You can expect it take approximately two weeks before your hearing is scheduled. It’s important to note that I always keep the communication line open with the tenant through this whole process. I think this is extremely important. I want the tenant to know that I don’t like going down this path just as much as the tenant doesn’t. It’s not my goal just to boot a tenant out of the property. In fact, I try very hard to work out payment arrangements or even payment assistance resources with the tenant in an effort to get him or her back up on their feet. Yes it may take a little hand-holding and some of your extra time, but I’d say eight out of ten tenants going through this extra hand-holding will appreciate your trying to help and will ultimately clear their overdue balances with you. You walk a very fine line here with the tenant in that he or she may also be taking advantage of you. It can be a tough call. At times it can simply come down to relying on your gut feeling with the situation.

If judgement is taken (in your favor) at the hearing, the judge will give you permission to “red tag” the door. A red tag is just that – it’s bright red and has marked on it the date that possessions will be moved out of the property if the tenant has not vacated. The tenant has five days from tagging to get out of the property. It will usually take 2-3 business days after the court hearing for this tag to get placed on the front door of your property. Again, I keep the tenant abreast of my intentions during this process. You as the landlord call the shots with regards to whether or not any possible set-out occurs. I mention to the tenant that I still do not desire to set property out at the curb, and if payment arrangements can be made, the set-out can be averted. You will again have to make the call here. Do you want to accept only partial payment for what is owed and try to arrange a plan for payment on the extra monies? Or do you feel the tenant is just not going to make it, and in this instance, follow through with the eviction process?

The final step is the dreaded set-out. It’s extremely rare that I ever have to get to this point. If it comes this far, frankly the tenant deserves it. I’ve given them every opportunity within reason to try and remedy the situation or move out on their own accord. If the tenant has not moved out by the date stipulated on the red tag, you as the landlord have the right to order a set-out with the bailiff. Again, an attorney that specializes in evictions really helps here. In Columbus, Ohio, you only have a two hour window Monday-Friday to request and schedule a set-out. Additionally, the set-out must be scheduled within ten days following the red tag, or you have to order a supplemental red tag (more money).

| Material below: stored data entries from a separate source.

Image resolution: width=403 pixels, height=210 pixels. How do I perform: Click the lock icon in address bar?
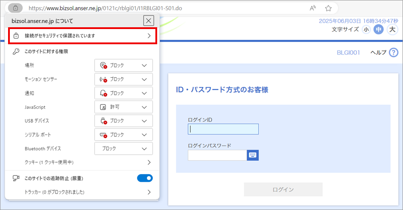point(15,8)
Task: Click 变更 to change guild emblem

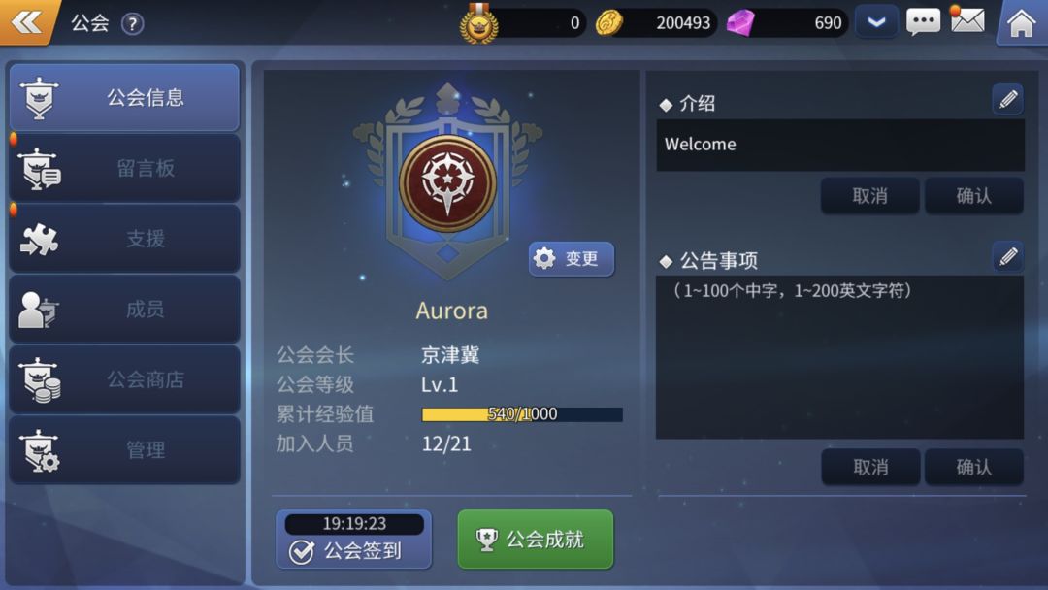Action: pos(572,258)
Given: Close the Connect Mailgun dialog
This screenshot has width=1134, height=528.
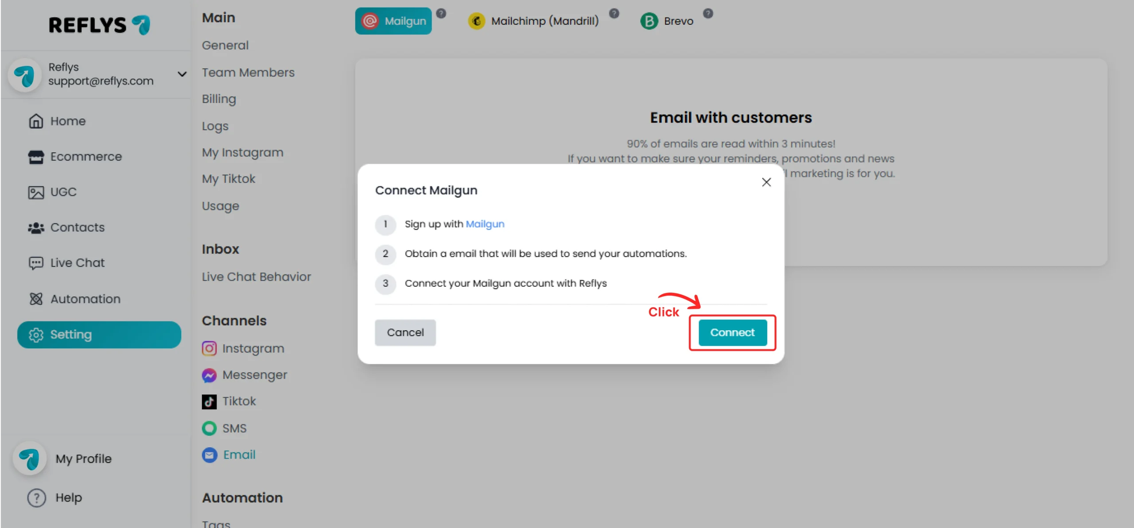Looking at the screenshot, I should pyautogui.click(x=766, y=182).
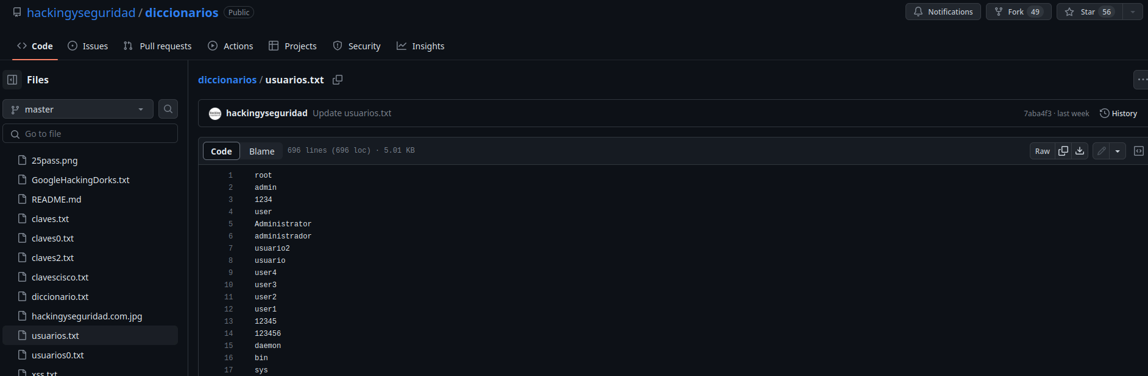Open the History link
Screen dimensions: 1148x376
1118,113
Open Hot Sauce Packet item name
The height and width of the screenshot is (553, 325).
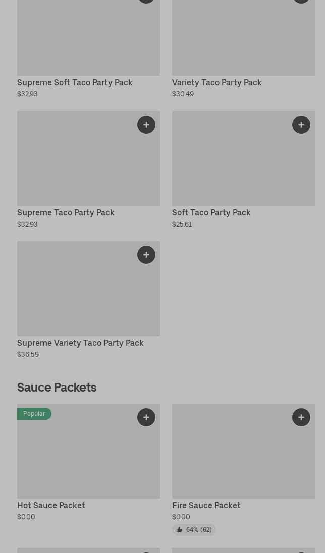[51, 505]
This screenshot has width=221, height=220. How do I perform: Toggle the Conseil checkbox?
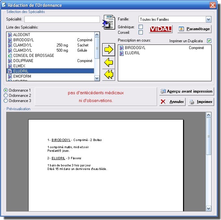click(x=141, y=32)
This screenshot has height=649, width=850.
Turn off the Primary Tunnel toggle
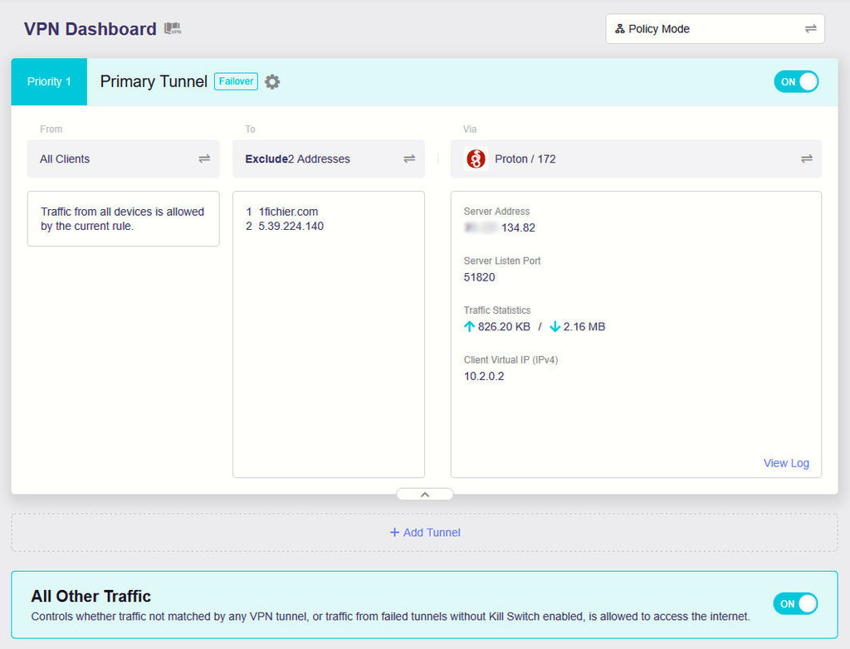pos(796,81)
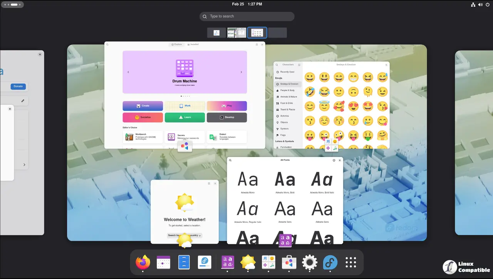This screenshot has width=493, height=279.
Task: Click the Socialize category button
Action: pyautogui.click(x=143, y=117)
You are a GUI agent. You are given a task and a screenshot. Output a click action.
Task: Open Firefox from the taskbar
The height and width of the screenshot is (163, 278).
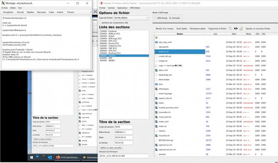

When the set-out is requested (it’s generally a day and time agreed upon by you and the bailiff), you will be expected to have at least four people dedicated to setting furniture and belongings out of the house. You will also be required to have trash bags and boxes to pack items before removing them from the house. Good maintenance workers will be handy to have when you get to this point.

As you can see, evictions can be a rather drawn-out process that generally take a good three to four weeks to run their route. This is why I believe it’s very crucial to always maintain good communication lines with your tenant and try and be as professional as possible in handling the situation. It will be frustrating!…but try and keep an open mind into ways you can help your tenant get through this. A good positive attitude can go a long way to making this process less stressful to both you and the tenant!